Papi, Mamie : ce qu’ils apportent aux petits-enfants (et inversement), vu du côté des grands-parents
Isabelle, 70 ans, 15 petits-enfants, de 17 ans à 3 ans
« Quand je suis devenue grand-mère, j’ai éprouvé une grande fierté. La fierté de voir que mes enfants avaient des enfants, la fierté de revoir la vie s’éveiller, non plus chez moi, mais chez eux. Je me suis régalée, comme spectatrice comblée, en observant tout ce bien et tout ce beau qui s’éveille. J’ai un autre regard que celui que j’avais sur mes propres enfants. Je ne fais que guetter ce qu’il y a de bien chez eux. Notre rôle, je crois, c’est aussi d’être sécurisants, de rassurer nos enfants sur leurs enfants. À la lueur de notre expérience, on les tranquillise : “Il ne mange rien à table ? Ça ne va pas durer !” Ou “Ne t’énerve pas à interdire la télé, il la regardera quand même !” Et puis une grand-mère, ça raconte ! J’ai davantage envie de transmettre, maintenant. Avec mes enfants, j’avais d’autres chats à fouetter ! Je raconte des choses à mes petits-enfants que je n’ai même pas dites à mes enfants ! Des impressions que j’ai eues, ou mon adolescence, dont je parle sans fard. »
Christian, 74 ans, 2 petits-enfants de 8 ans et 5 ans
« Comment c’était avant, quand tu étais petit ? Ça les intéresse beaucoup, même si entre leur enfance et la mienne, ça n’a rien à voir ! J’étais peintre décorateur, et copiste au Louvre. Alors ensemble, on peint, évidemment. Je leur montre des techniques. Par exemple, avec une éponge marine : si on tire l’éponge, on peut faire de l’herbe. Ils sont fiers des tableaux qu’ils font, sur toile ! Et je les ai emmenés au Louvre, eux qui vivent à la campagne. Ils n’avaient jamais vu de tableaux aussi grands. Par la fenêtre du musée, ils ont aperçu de grandes structures de jeux en Inox dans le jardin des Tuileries. Une nouveauté qu’ils m’ont fait découvrir ! Un grand-père, c’est surtout du temps, de la disponibilité… On a démonté ensemble une vieille tondeuse pour en faire une voiture. Et je leur ai fabriqué une balançoire avec un vieux pneu et à chacun une tyrolienne. Ça les amuse beaucoup. Le problème, c’est qu’eux grandissent, et nous, on vieillit ! Mais ils nous permettent de rester jeunes. À part jouer à chat perché, je fais encore presque tout ! »
Des lectures pour aller plus loin
Pour les grands
Les petits-enfants expliqués aux grands-parents, de Gerard Janssen, traduit du néerlandais, Solar éditions.
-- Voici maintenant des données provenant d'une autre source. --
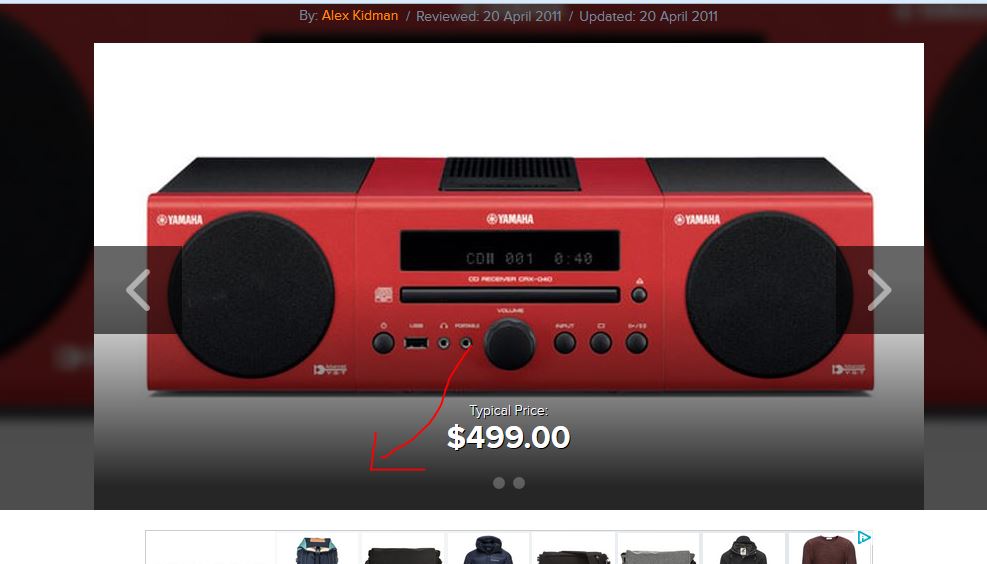Open the black hoodie ad thumbnail
The width and height of the screenshot is (987, 564).
tap(743, 550)
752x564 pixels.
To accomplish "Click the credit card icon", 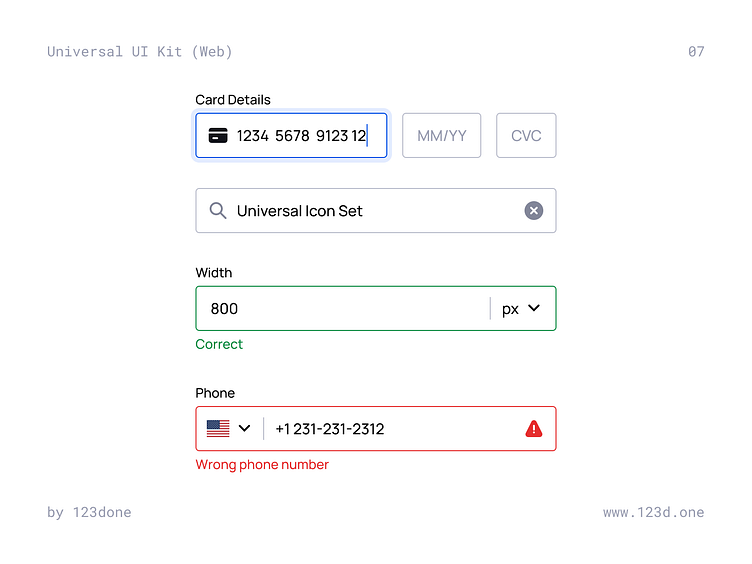I will (217, 136).
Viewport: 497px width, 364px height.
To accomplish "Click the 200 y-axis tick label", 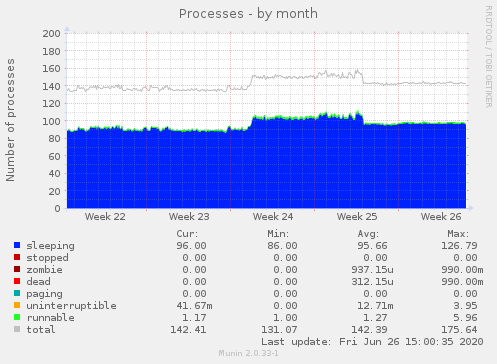I will (x=51, y=34).
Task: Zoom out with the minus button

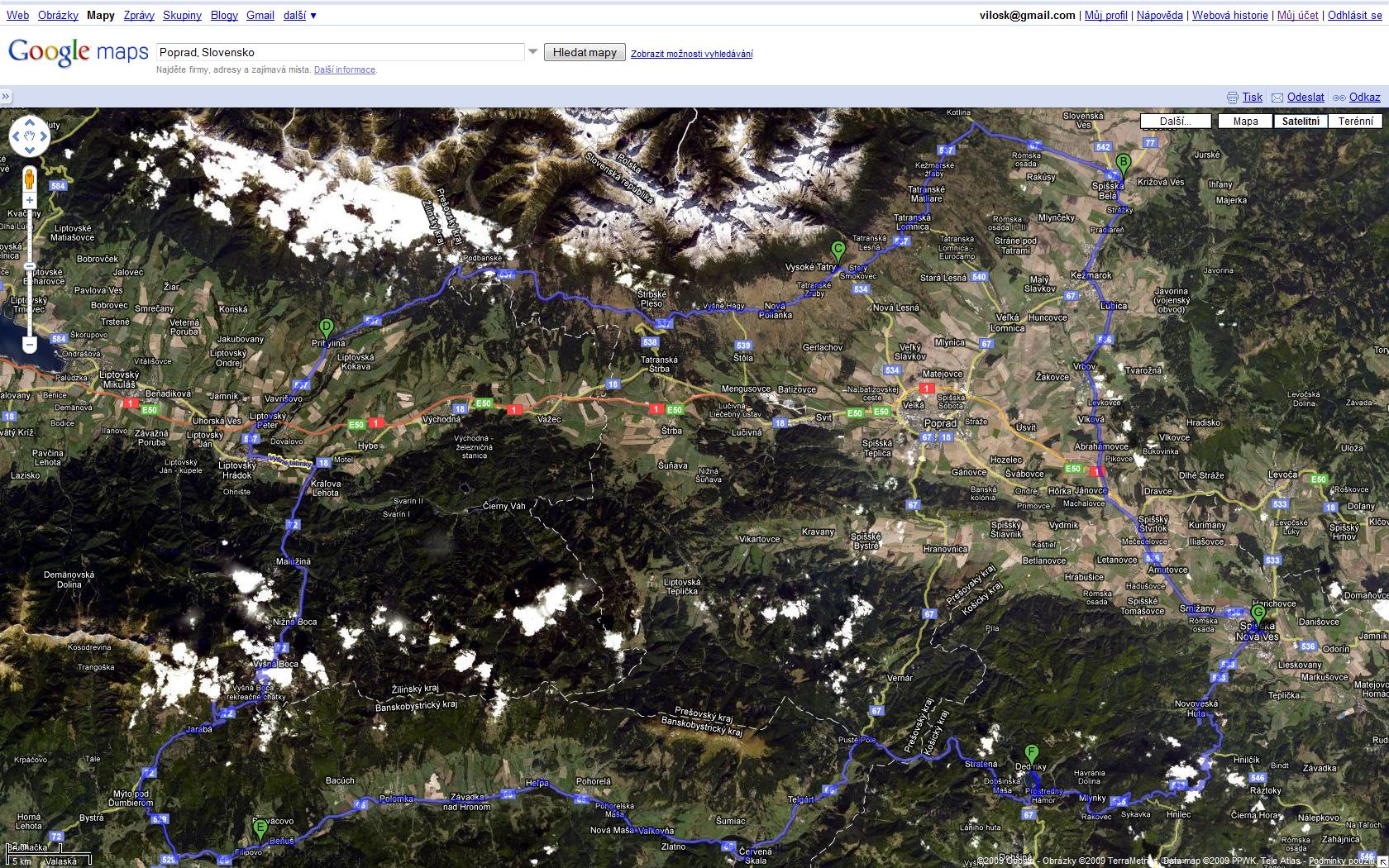Action: (30, 345)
Ce petit livre, porté par un graphisme très moderne, fait le point sur le rôle des grands-parents d’aujourd’hui. Des infos empruntées à l’anthropologie, la sociologie et la psychologie, accompagnées de textes très humoristiques, comme “le règlement intérieur chez les grands-parents”, “les relations avec sa belle-fille”, etc.
Pour les enfants
Mes vacances chez Mamie, de Hua Xie et Huang Li, éditions HongFei. Xiaoma adore passer ses vacances chez Mamie, parce qu’elle accueille à bras ouverts tous ses amis… imaginaires. Ils font partie de la famille, eux aussi ! Problème : ils sont de plus en plus nombreux, et pour Mamie, c’est épuisant ! Un album joyeux, à partir de 4 ans.